Format the lines from the one containing "Find the location" through the end of the entries, both included, as a numbered list, skipping blank lines. Leave the pictures out of the list.

[Entries contained in a dataset]
++++
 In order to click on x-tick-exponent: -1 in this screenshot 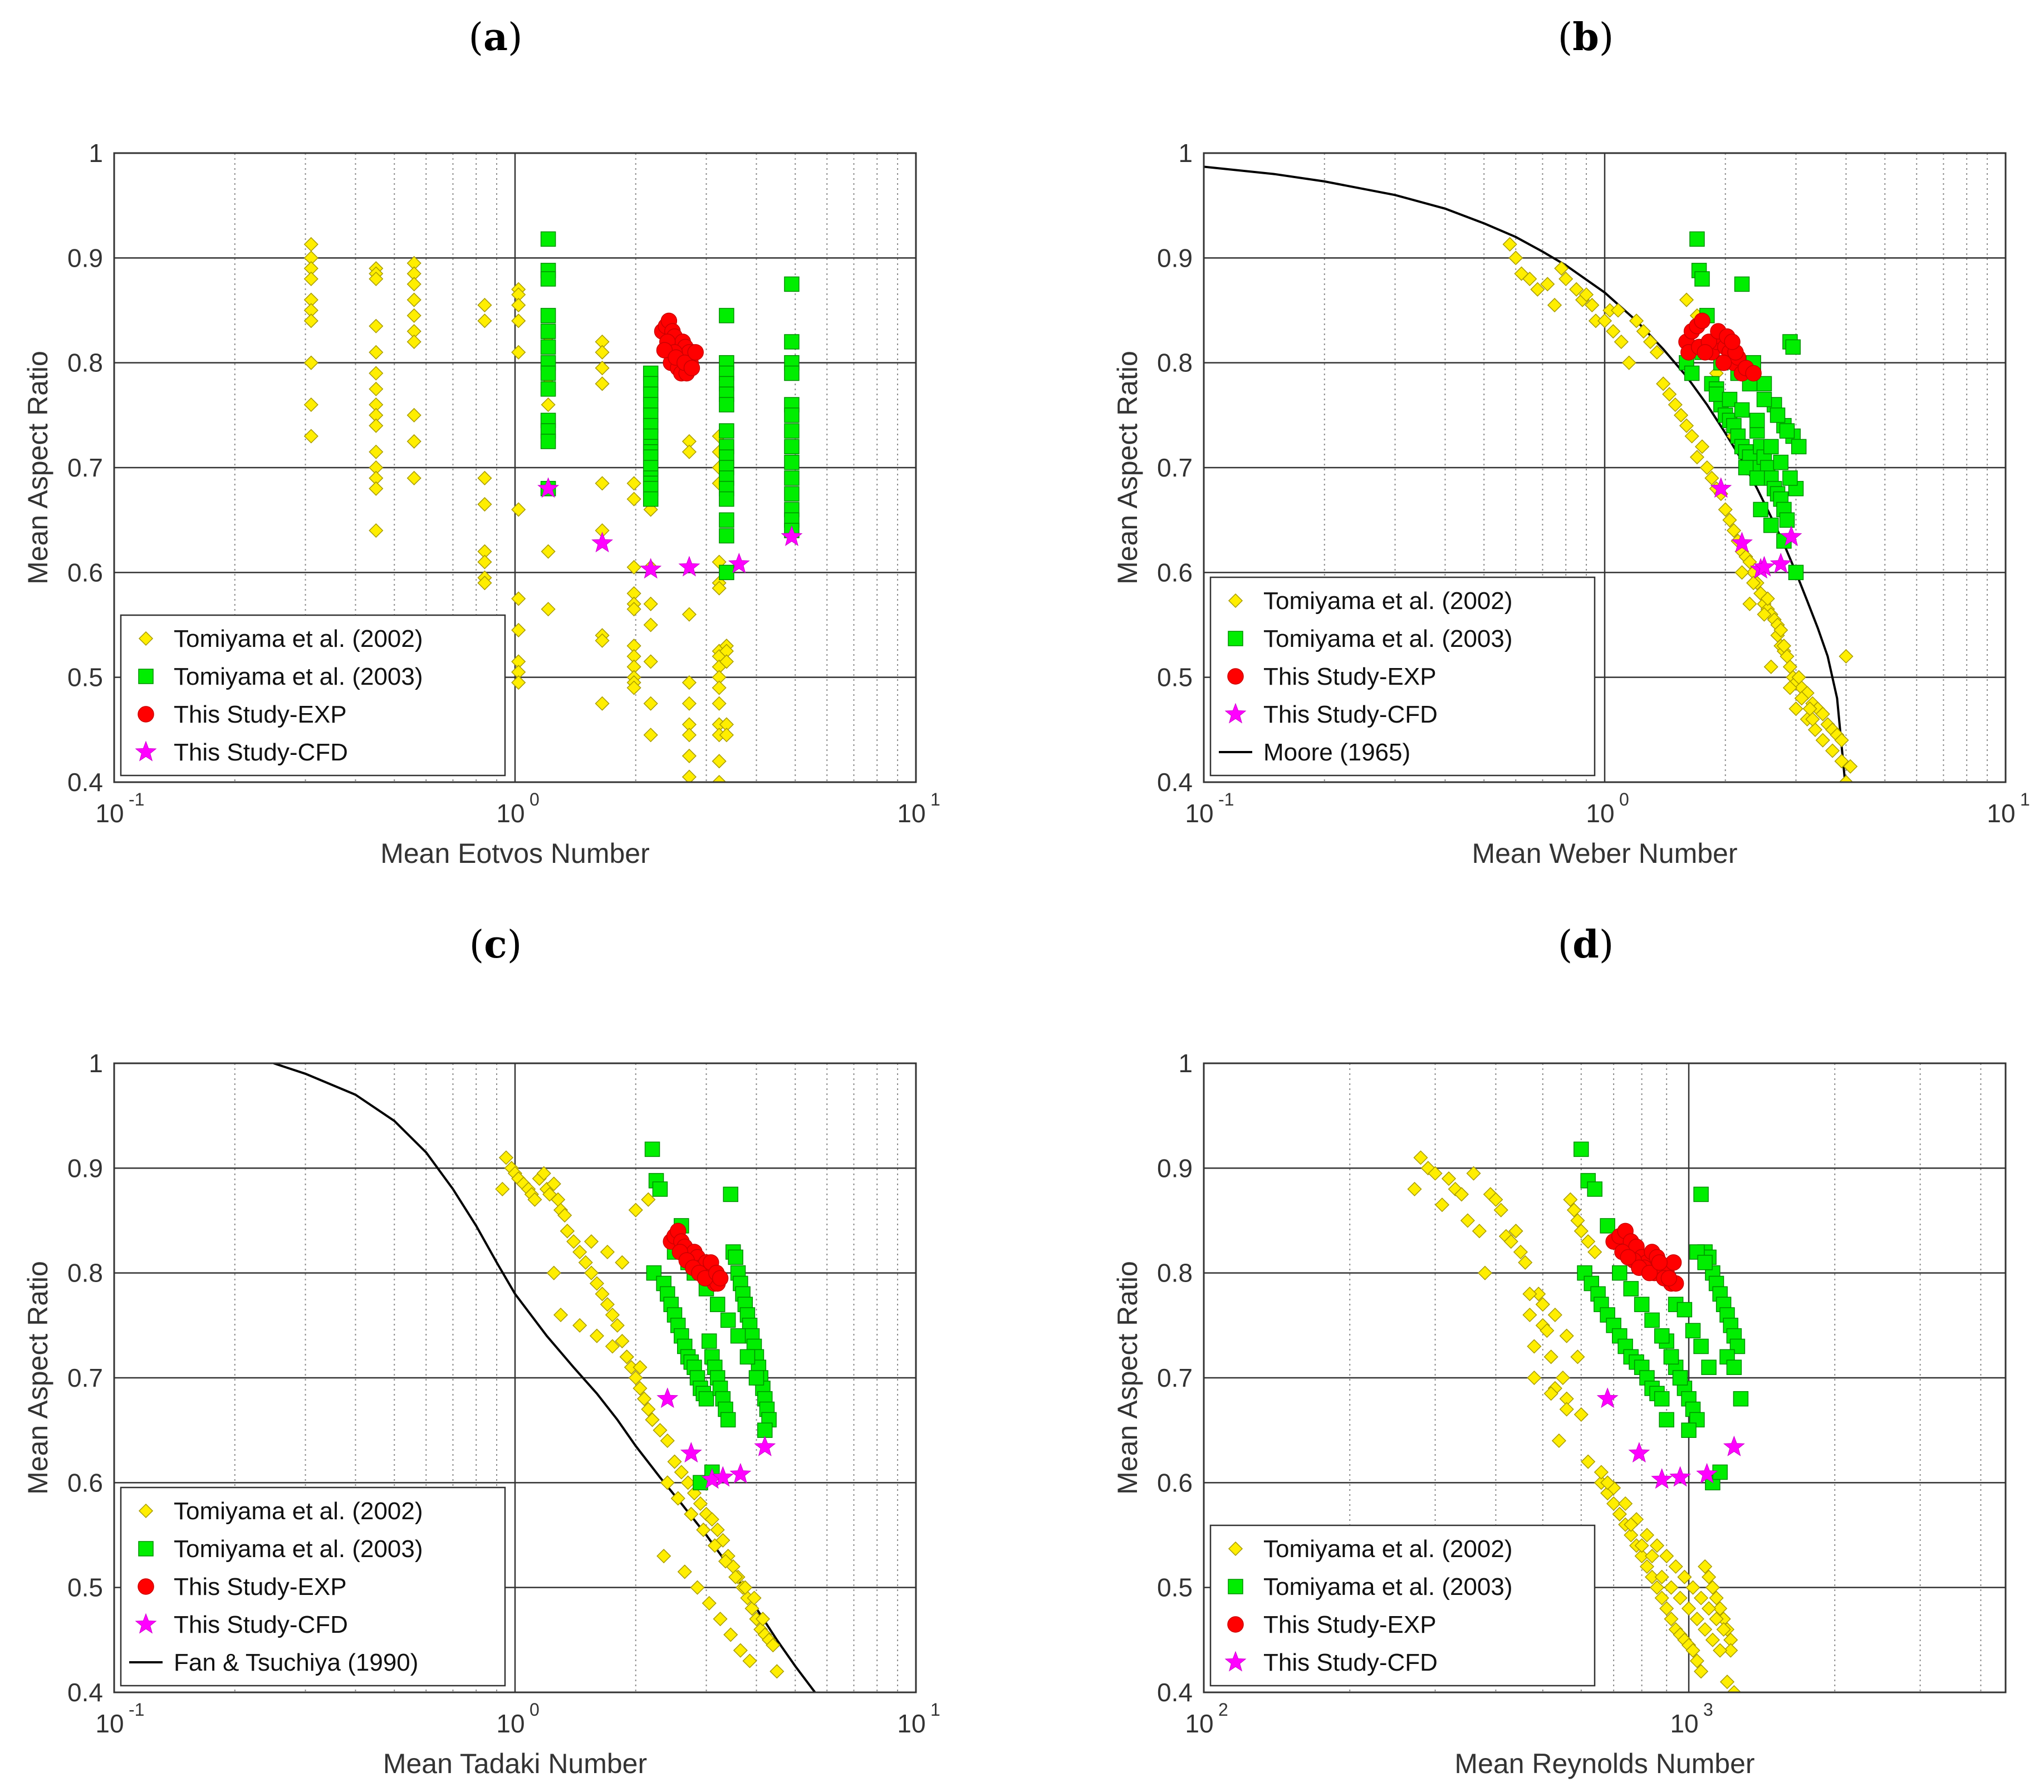, I will do `click(136, 799)`.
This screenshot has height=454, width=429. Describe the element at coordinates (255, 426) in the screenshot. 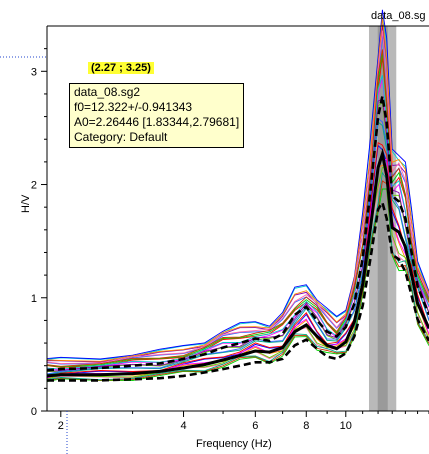

I see `x-tick-label: 6` at that location.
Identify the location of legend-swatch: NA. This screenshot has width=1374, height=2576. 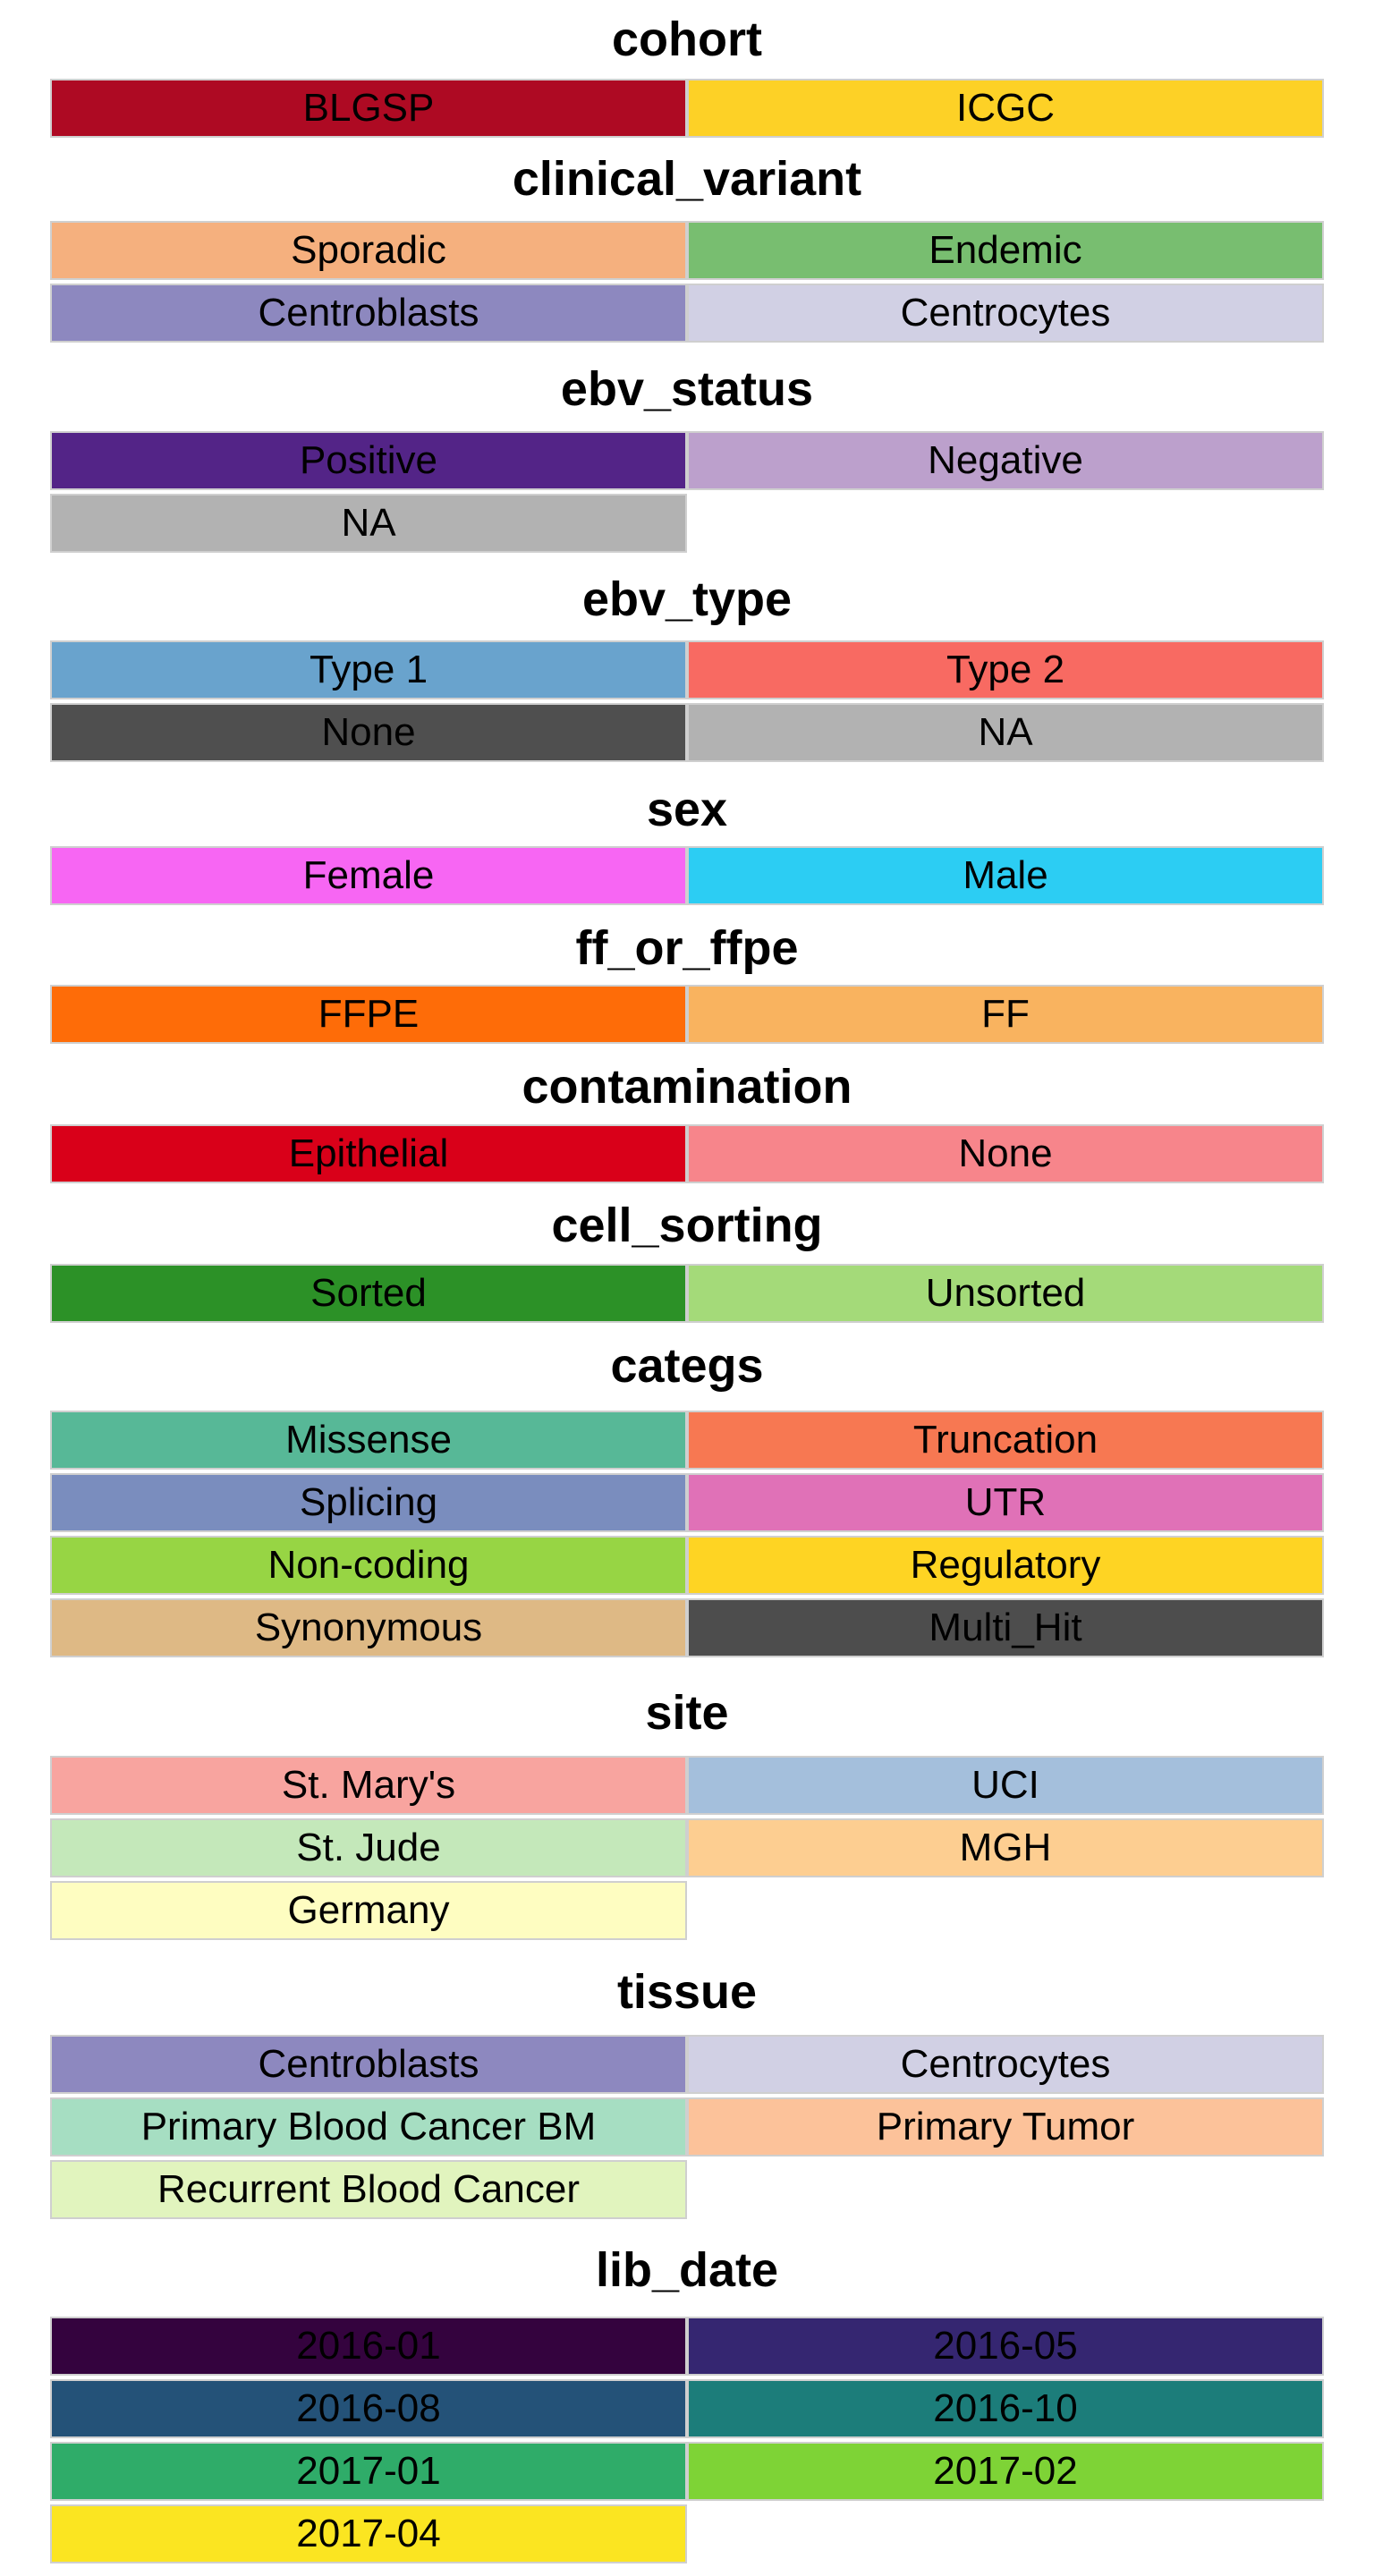
(1006, 732).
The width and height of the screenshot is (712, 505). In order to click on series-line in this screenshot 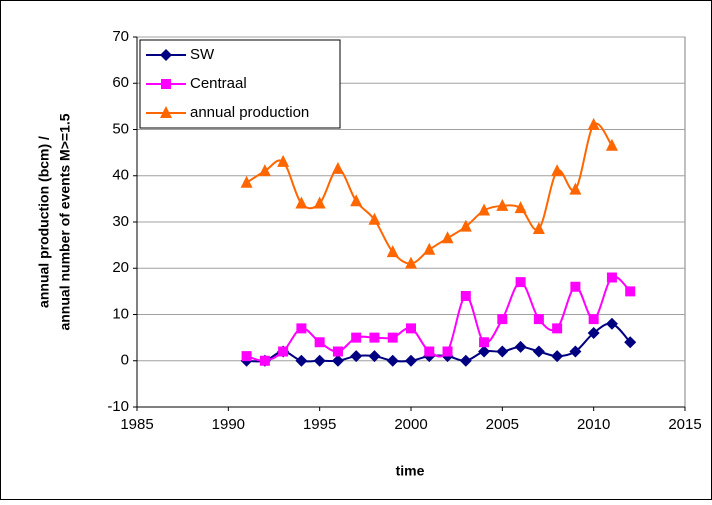, I will do `click(438, 318)`.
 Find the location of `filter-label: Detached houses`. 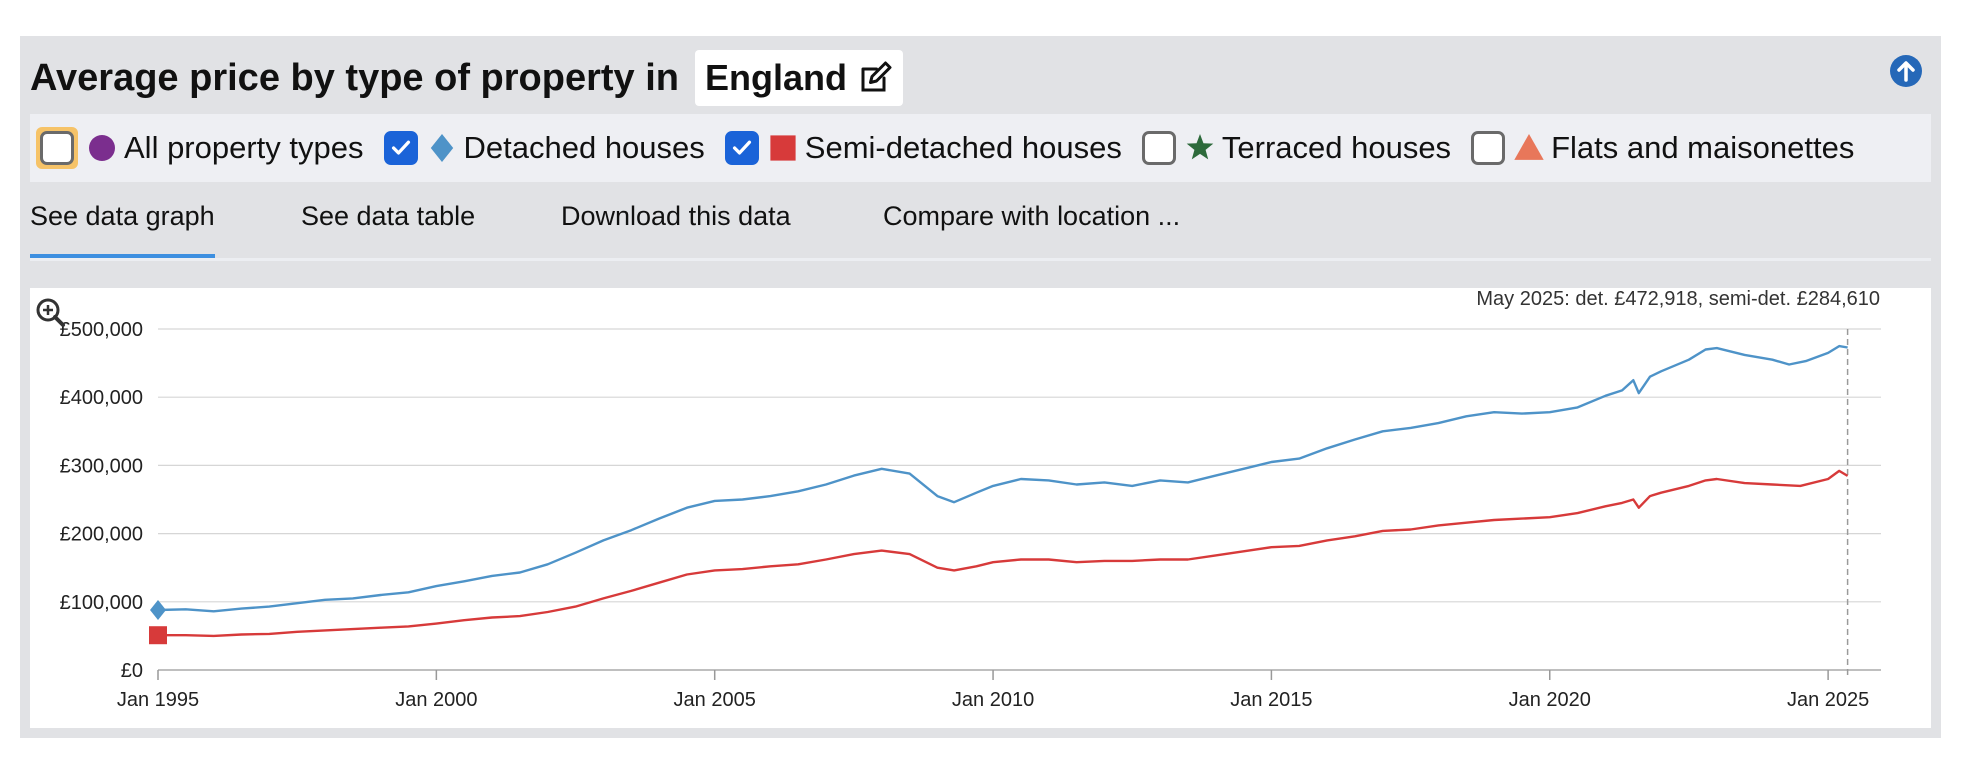

filter-label: Detached houses is located at coordinates (584, 148).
++++
● REPLY TO THE TASK
1.  Find the location of `filter-label: Detached houses`. 
2. filter-label: Detached houses is located at coordinates (584, 148).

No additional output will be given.